Adwent jako czas przypominania i przygotowania na przyjście Chrystusa ma natomiast odwrotny zamysł. Zamiast nas pośpieszać, Adwent ma nas zatrzymać na chwilę. Dlaczego akurat zatrzymać, dlaczego nieco spowolnić nasz bieg? Ponieważ do refleksji, modlitwy, zamysłu i kontemplacji potrzebne jest serce gotowe usłyszeć głos Boga.

Adwent nie jest czasem biernego czekania na to, co ma się zdarzyć, ale czasem przemiany naszych serc i naszego życia. Chrystus chce, byśmy byli gotowymi na współpracę z Bogiem, byśmy prowadzili życie mądre, wrażliwe i uważne. Pragnie przemiany naszych serc, czyli i naszego umysłu, naszej woli i charakteru. Wysyła nas w pielgrzymkę życia, która będzie nie tylko niezwykłą przygodą ale i piękną przemianą nas – przemianą, która zbliży nas do Boga, która upodobni nas do Chrystusa i która przygotuje nas na spotkanie z Najwyższym.

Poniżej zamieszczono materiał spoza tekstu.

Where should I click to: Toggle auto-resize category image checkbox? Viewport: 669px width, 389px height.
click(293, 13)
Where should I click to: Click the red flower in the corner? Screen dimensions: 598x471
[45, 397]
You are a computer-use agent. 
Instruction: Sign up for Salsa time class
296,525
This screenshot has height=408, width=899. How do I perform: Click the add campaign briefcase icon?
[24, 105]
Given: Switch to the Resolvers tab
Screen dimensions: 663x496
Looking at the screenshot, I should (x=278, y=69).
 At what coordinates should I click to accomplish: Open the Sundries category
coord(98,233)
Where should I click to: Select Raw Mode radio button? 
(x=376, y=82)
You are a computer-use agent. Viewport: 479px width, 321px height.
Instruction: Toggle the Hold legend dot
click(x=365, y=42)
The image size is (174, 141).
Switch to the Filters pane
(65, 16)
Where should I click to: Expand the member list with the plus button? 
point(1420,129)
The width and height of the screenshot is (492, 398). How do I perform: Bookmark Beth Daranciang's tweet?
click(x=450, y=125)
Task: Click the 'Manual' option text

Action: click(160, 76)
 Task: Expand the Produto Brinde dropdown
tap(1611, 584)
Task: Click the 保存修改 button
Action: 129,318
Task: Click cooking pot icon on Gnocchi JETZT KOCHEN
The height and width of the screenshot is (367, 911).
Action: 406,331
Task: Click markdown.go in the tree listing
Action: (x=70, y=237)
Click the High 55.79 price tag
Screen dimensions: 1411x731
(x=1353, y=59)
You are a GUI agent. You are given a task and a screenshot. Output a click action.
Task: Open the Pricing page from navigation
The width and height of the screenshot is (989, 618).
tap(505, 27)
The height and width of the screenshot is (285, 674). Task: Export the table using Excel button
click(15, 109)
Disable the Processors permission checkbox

Dlatego pomyśl o swoim życiu i spytaj w modlitwie Boga:  co chcesz we mnie przemienić, co chcesz we mnie zmienić, gdzie mnie posyłasz? Gdzie wiodą Twoje ślady, po których mam iść? Pomyśl o czasie tegorocznego Adwentu, o czasie zbliżających się świat: jakie zmiany w Tobie chce dokonać Chrystus w tym szczególnym czasie?

Może te zmiany sprawią, że zamiast kupować prezenty w tym roku pieniądze przeznaczysz dla kogoś naprawdę potrzebującego? Może zamiast spędzać godziny na gruntowym sprzątaniu domu, spędzisz czas z kimś samotnym? Może zamiast gotować trzynastą potrawę na wigilijny stół, pójdziesz się pojednać z kimś zwaśnionym? Może zamiast martwić się o świąteczne kartki, usiądziesz i napiszesz kilka prawdziwych zdań na zwykłej kartce do kogoś ważnego, kto jeszcze nie usłyszał, jak wiele znaczy w Twoim życiu?…

Tą listę można mnożyć w nieskończoność. Ale najważniejszym jest to, co usłyszysz w swoim własnym sercu, kiedy sam/-a spytasz Boga: Co chcesz Panie zmienić we mnie lub w moim życiu w ten czas Adwentu?